First, Officer Pepper testified as to the veracity and reliability of the "CI" by relating how the "CI" had made controlled purchases for Officer Pepper, and had provided reliable information on three prior occasions. In this case, Officer Pepper was told that a black male would be getting off the bus prior to 9:00 A.M. The basis of this information, according to the "CI", was the defendant himself. When Officer Pepper began the surveillance, he observed one black male, who was picked up by the defendant, get off the bus. Not only did Officer Pepper have probable cause to stop the defendant based upon the totality of the circumstances, this information would have been satisfactory under the Aguilar-Spinelli test. This assignment of error lacks merit.

Argument # 2
Assignment of Error Number 3

The District Court erred, as a matter of law, in allowing evidence outside the scope of the opening statement.
--*--
■ GIVEN PROBLEM 1 ■
In the records, copy out the lines starting with the line that contains "You are a computer-use" and going on through the last line of the records. Leave out the pictures.
--*--
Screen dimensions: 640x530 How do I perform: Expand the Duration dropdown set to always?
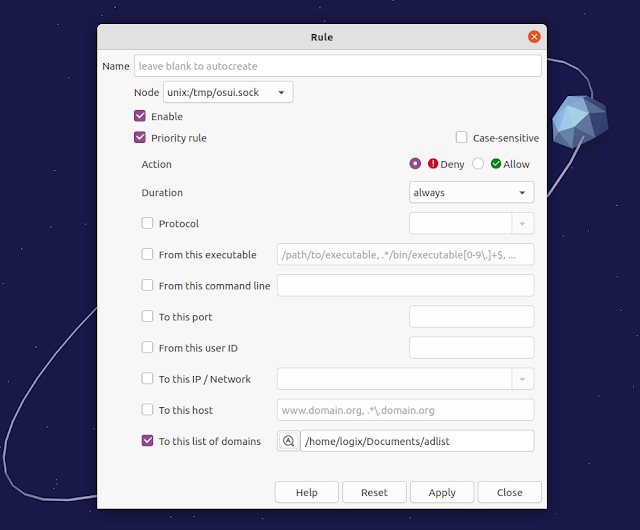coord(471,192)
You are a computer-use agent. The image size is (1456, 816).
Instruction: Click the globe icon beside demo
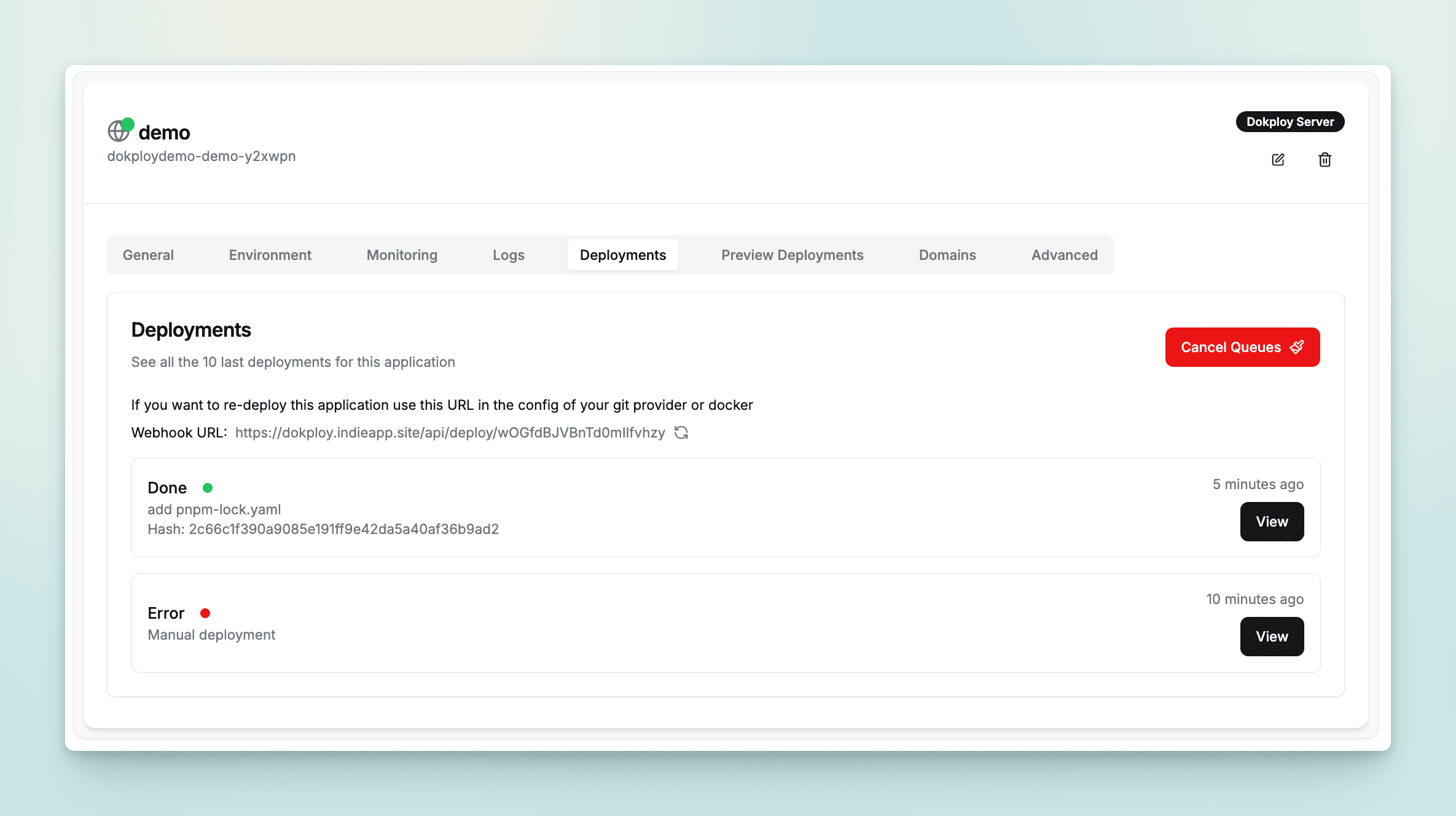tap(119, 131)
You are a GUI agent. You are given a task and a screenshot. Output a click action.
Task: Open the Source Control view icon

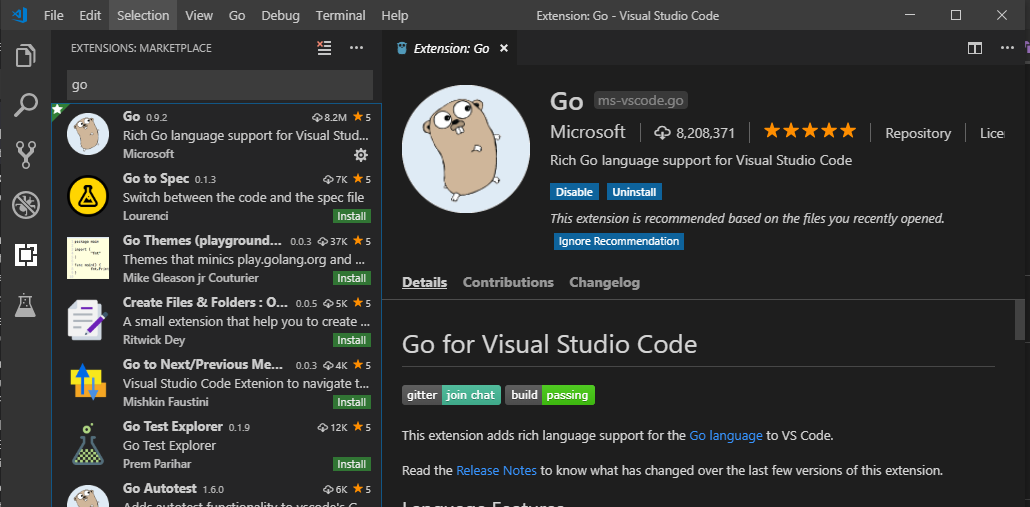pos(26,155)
--*--
■ GIVEN PROBLEM 2 ■
In the passage about Officer Pepper and the informant, rewrite the paragraph beginning "First, Officer Pepper testified" as a shorter bulleted list that keeps its main facts.

■ PROBLEM SOLUTION 1 ■
You are a computer-use agent. The image size is (1456, 816).
Instruction: Click the globe icon beside demo
tap(119, 131)
You are a GUI agent. You are given a task and a screenshot. Output a click action.
Task: Open the Source Control view icon

pos(26,155)

■ PROBLEM SOLUTION 2 ■
- Officer Pepper vouched for the "CI" as reliable: the "CI" had made controlled purchases for him and had given reliable information on three earlier occasions.
- The "CI" told him a black male would get off the bus before 9:00 A.M. The source of this information was the defendant himself.
- During surveillance, Officer Pepper saw one black male get off the bus and be picked up by the defendant.
- Under the totality of the circumstances, Officer Pepper had probable cause to stop the defendant. The information would also have satisfied the Aguilar-Spinelli test.
- This assignment of error lacks merit.